Where in the listing does the word "size" appear? Report each line that holds it.
►
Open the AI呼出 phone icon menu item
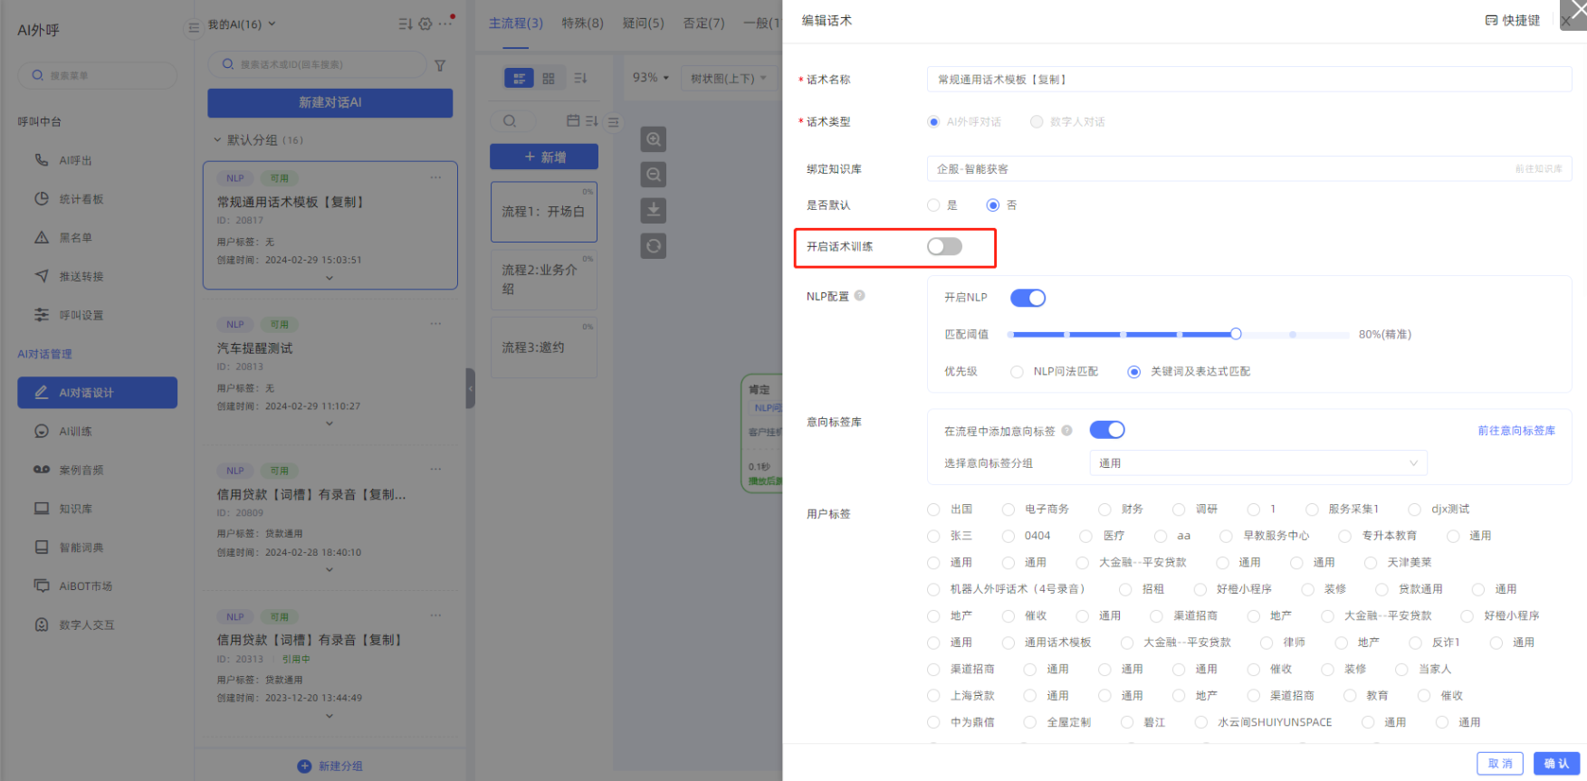Viewport: 1587px width, 781px height. click(x=42, y=160)
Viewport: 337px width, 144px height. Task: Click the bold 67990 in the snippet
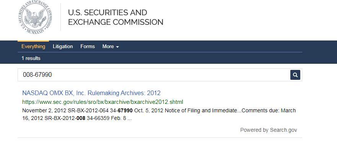click(x=125, y=111)
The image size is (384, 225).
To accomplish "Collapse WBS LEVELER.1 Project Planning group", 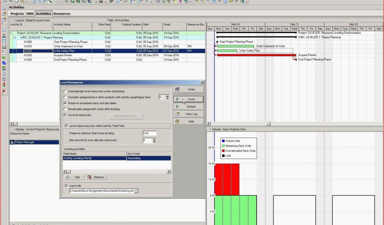I will pos(15,38).

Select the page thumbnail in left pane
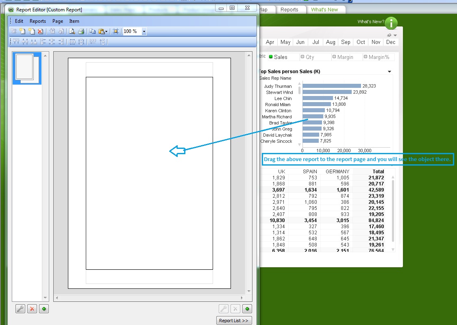pos(26,68)
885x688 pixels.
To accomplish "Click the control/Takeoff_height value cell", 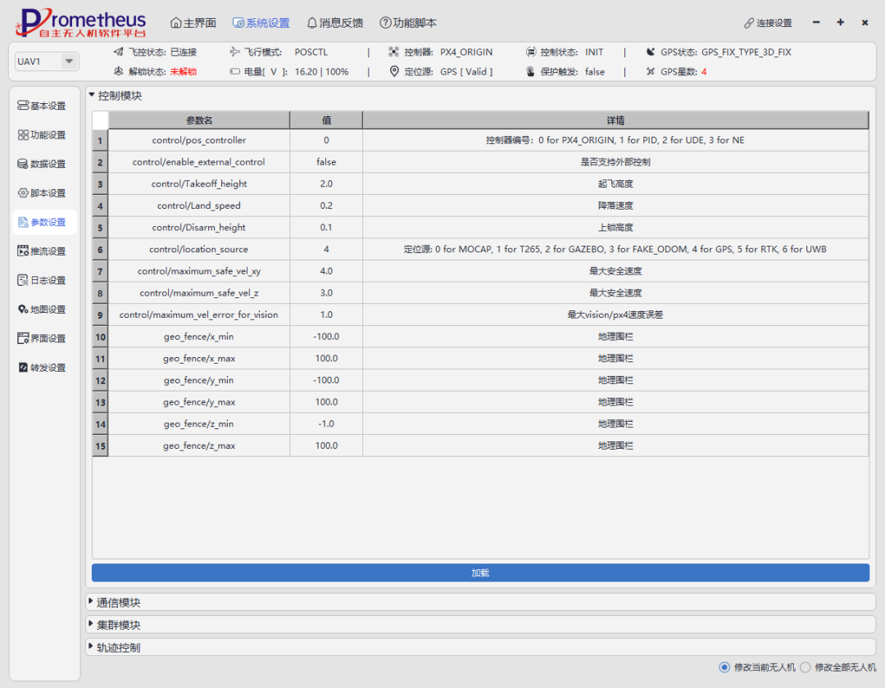I will [x=325, y=184].
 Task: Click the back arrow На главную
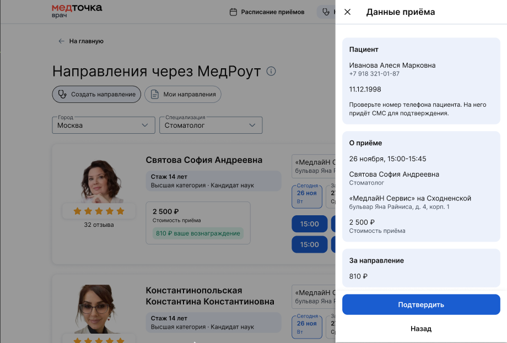[61, 41]
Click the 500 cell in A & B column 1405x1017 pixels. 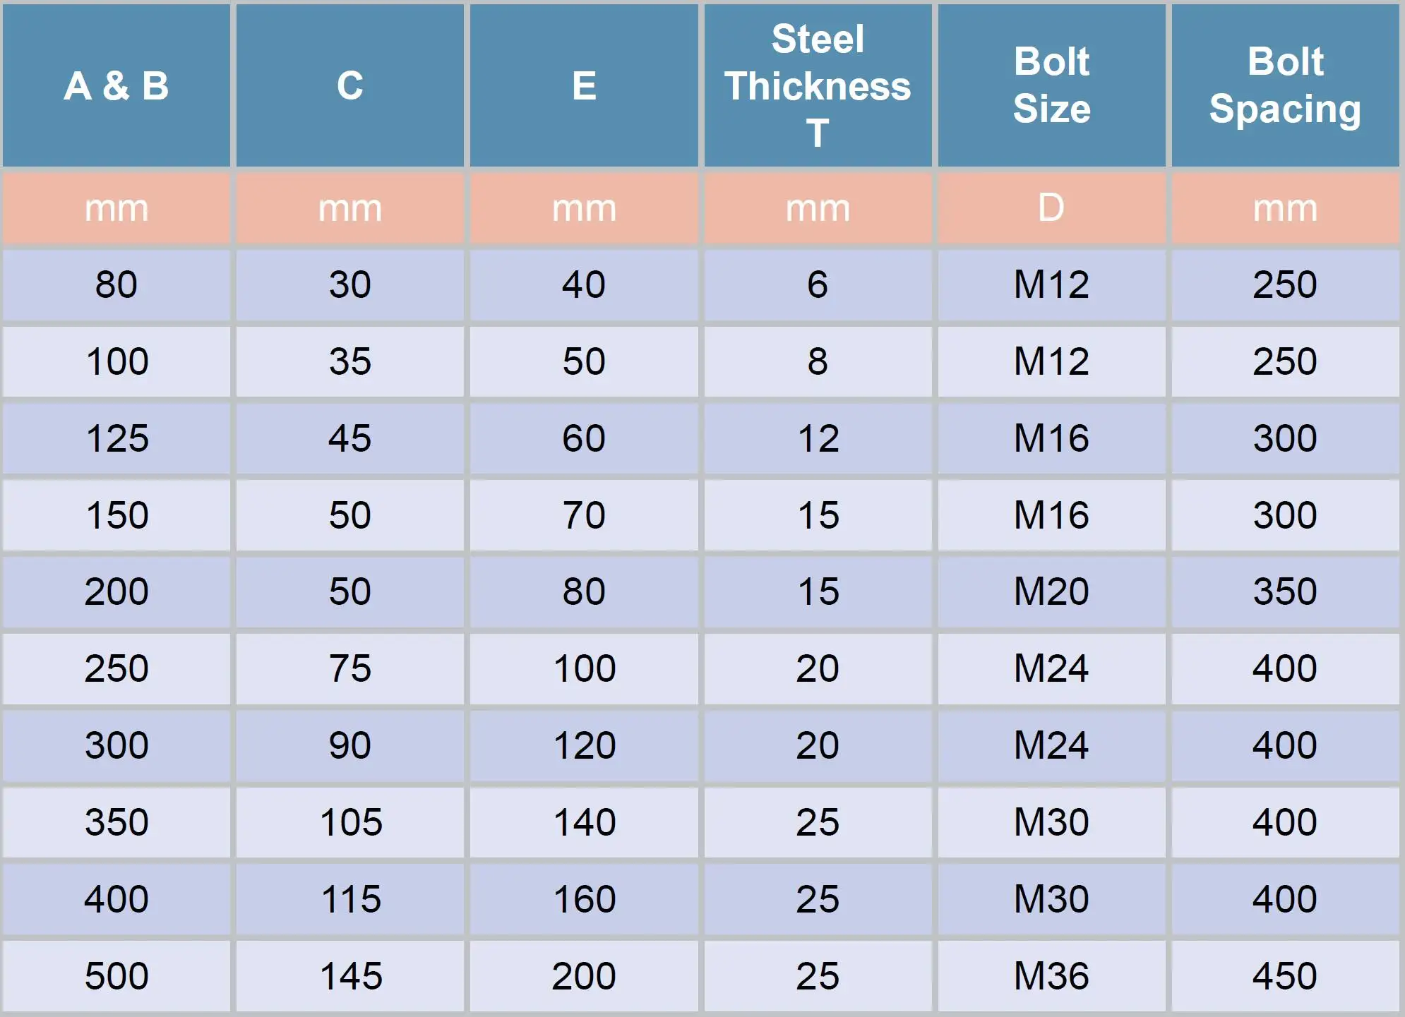[x=116, y=976]
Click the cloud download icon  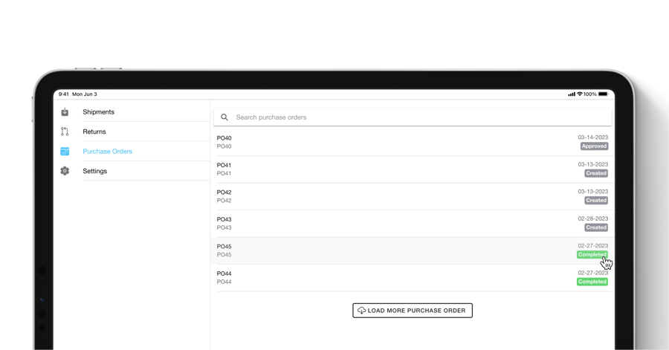point(361,311)
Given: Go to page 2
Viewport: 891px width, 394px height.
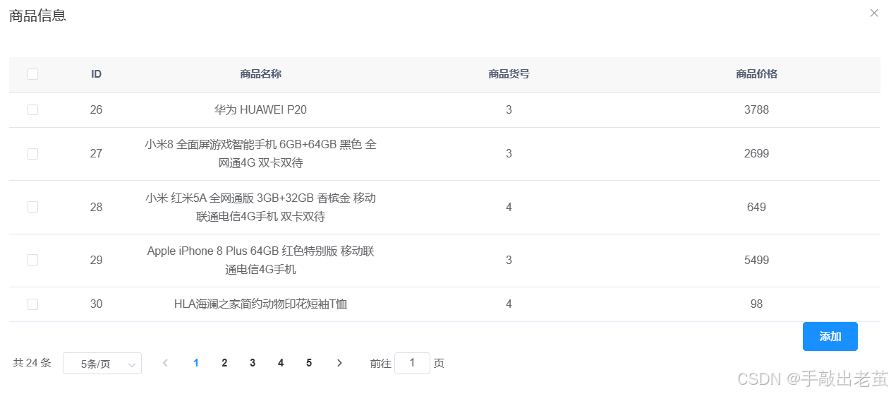Looking at the screenshot, I should [224, 363].
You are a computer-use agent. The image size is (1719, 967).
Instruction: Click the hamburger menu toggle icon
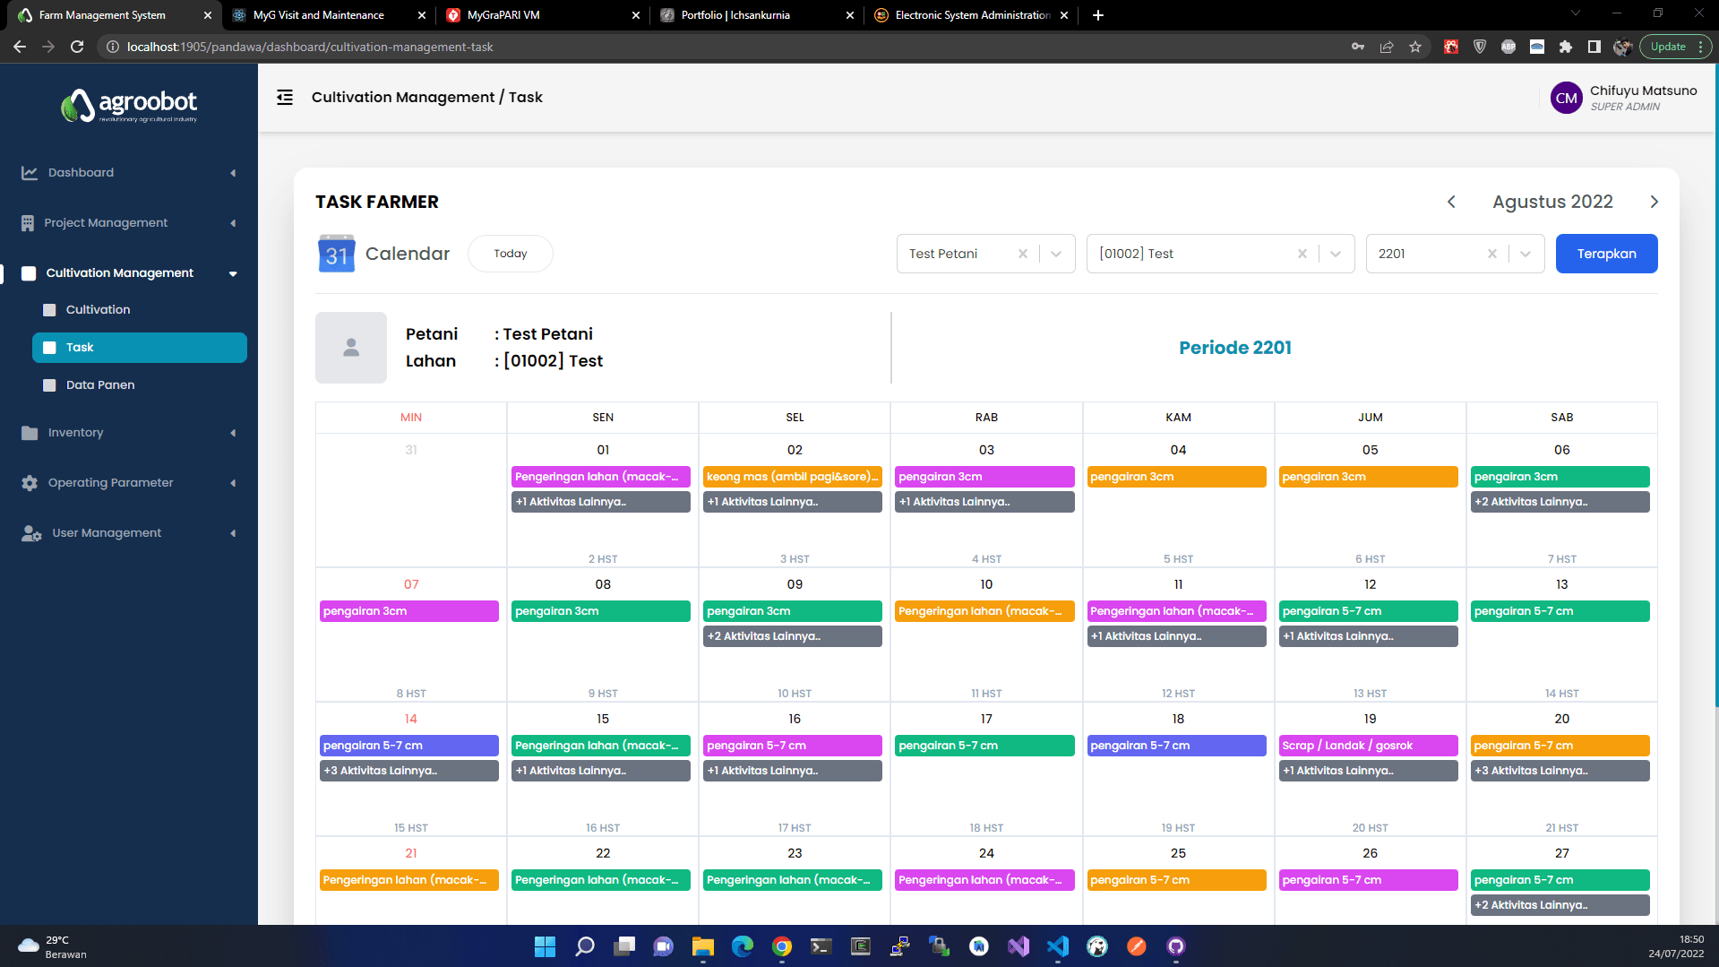(x=285, y=98)
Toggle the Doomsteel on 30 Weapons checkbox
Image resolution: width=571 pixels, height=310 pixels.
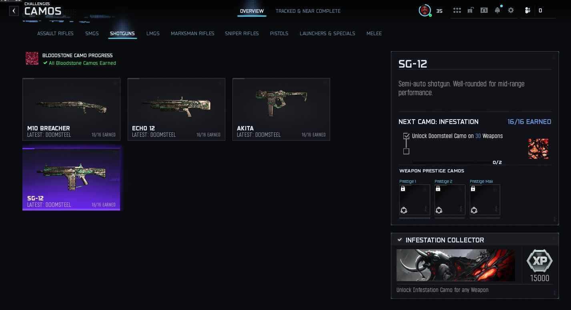(x=407, y=136)
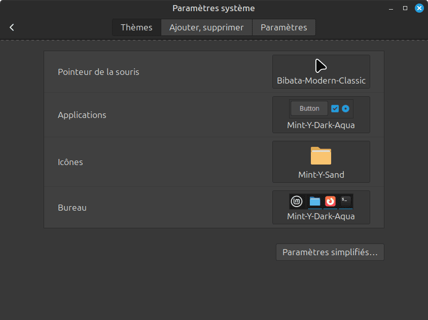Click the blue radio button in Applications preview
Image resolution: width=428 pixels, height=320 pixels.
tap(345, 108)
◄
— Response to the task —
The image size is (384, 225).
You are a computer-use agent. The image size is (1719, 967).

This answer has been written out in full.